◆ Exercise material
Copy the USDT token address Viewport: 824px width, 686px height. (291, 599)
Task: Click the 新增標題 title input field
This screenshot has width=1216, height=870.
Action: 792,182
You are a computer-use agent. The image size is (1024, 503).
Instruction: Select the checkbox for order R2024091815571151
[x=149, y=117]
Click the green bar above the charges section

◆ Work instructions
Rewrite the rows above with every "Click" changed to "Tap", leaving everything else untouched.

◆ Written reply
Copy the USDT token address Viewport: 824px width, 686px height. (291, 599)
Task: Tap the 新增標題 title input field
This screenshot has width=1216, height=870.
Action: 792,182
You are a computer-use agent. The image size is (1024, 503).
Instruction: Select the checkbox for order R2024091815571151
[x=149, y=117]
Tap the green bar above the charges section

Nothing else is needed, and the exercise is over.